▸ Document:
*-*-*

Querying Amazon Athena Using Julia

Tue, Jun 8, 2021

alt text

Julia is a fairly modern scientific programming language that is free, high-level, fast, and bundles a bunch of awesome features that makes Julia working with data great again. The language borrows inspiration from languages such as Python, MATLAB and R[1]. If you haven’t yet read my article on “10 Reasons Why You Should Learn Julia”, check it out! Amazon Athena is an interactive query service which allows you to easily analyze your data collecting dust in Amazon S3 storage using your good old friend SQL. Athena is great because it’s serverless, meaning there is no infrastructure to manage, and you pay only for the queries that you run.

Sounds awesome right? Julia is great for working with data, Athena is great for querying data, how can we use both together? Rather than manually export CSV files and use CSV.jl to load CSV files in Julia, I’ll be showing you how to query the data using Athena directly from Julia, loading the resulting set of data into a DataFrame using DataFrames.jl for you to work with.

New to Julia? Go ahead and grab the official binaries for your particular Operating System (OS) from the Julia site here. If you’re not interested in a detailed write-up but just want to see the intact code solution, check out this GitHub gist.

ODBC

Open Database Connectivity (ODBC) is a standard Application Programming Interface (API) for accessing Database Management Systems (DBMS). Because of its open standard nature, many databases support it, and many tools use it to connect to such databases. This means that the method of connecting with Amazon Athena shown in this post can actually be used for other databases too with just a few configuration changes that need to be made.

*-*-*

▸ Exercise aim:
Revise the Athena post from "New to Julia?" down to "this GitHub gist.", putting "installers" wherever "binaries" appears.

▸ Given information:
*-*-*

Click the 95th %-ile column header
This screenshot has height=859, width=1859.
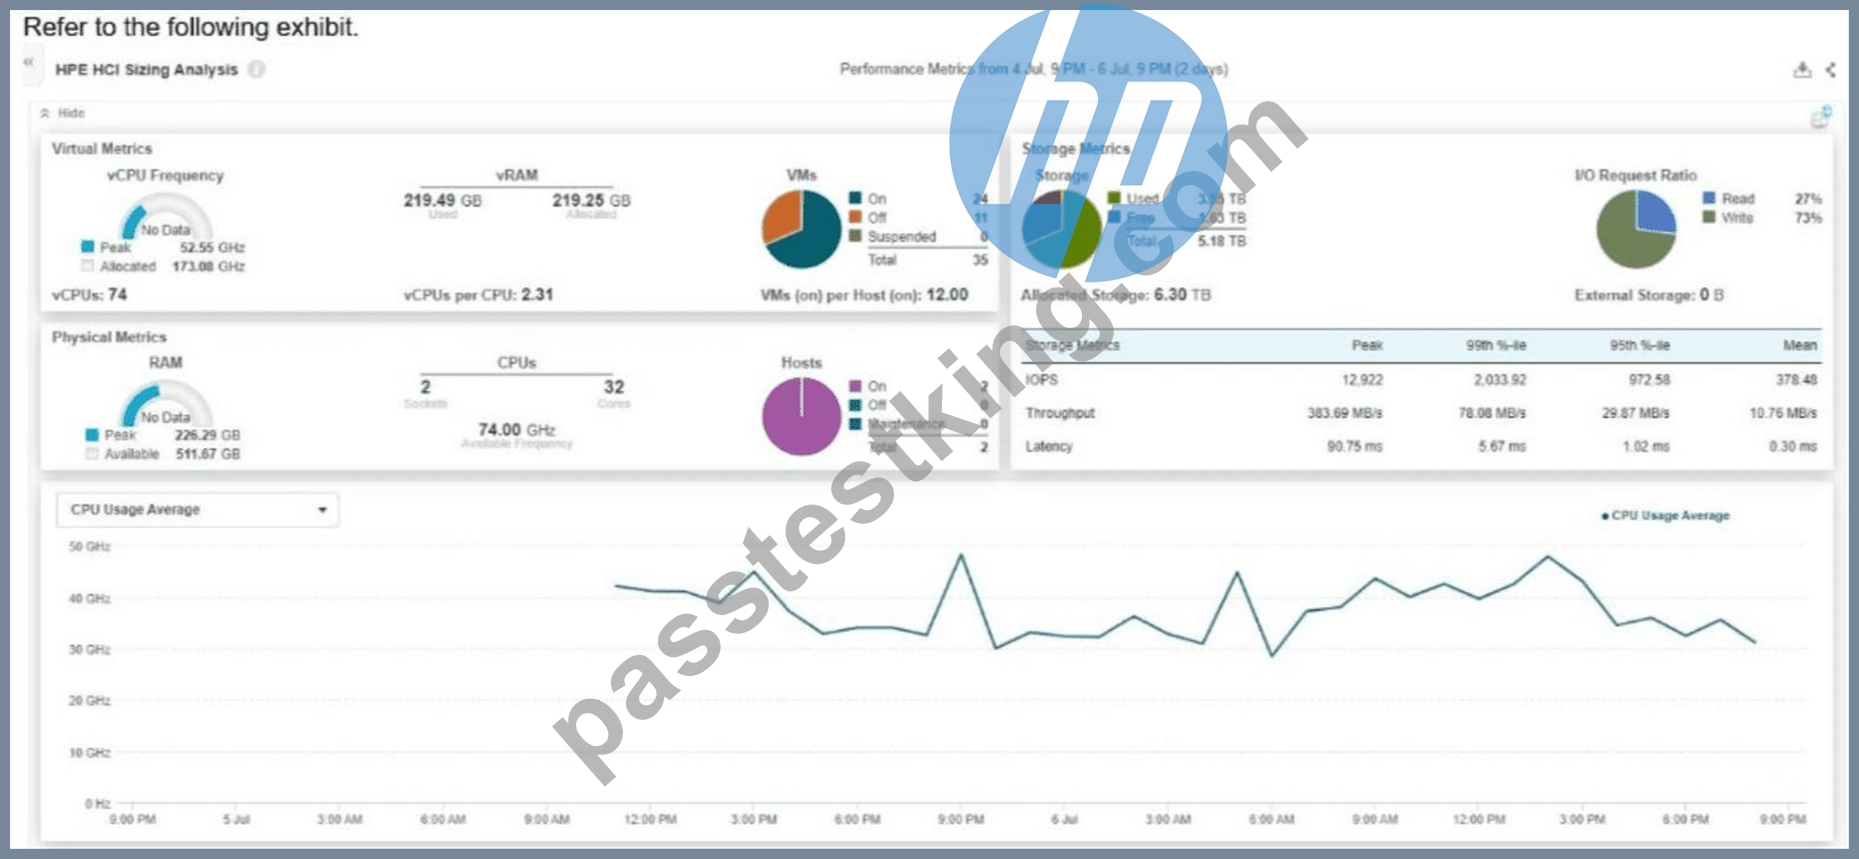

*-*-*

▸ Finished answer:
New to Julia? Go ahead and grab the official installers for your particular Operating System (OS) from the Julia site here. If you’re not interested in a detailed write-up but just want to see the intact code solution, check out this GitHub gist.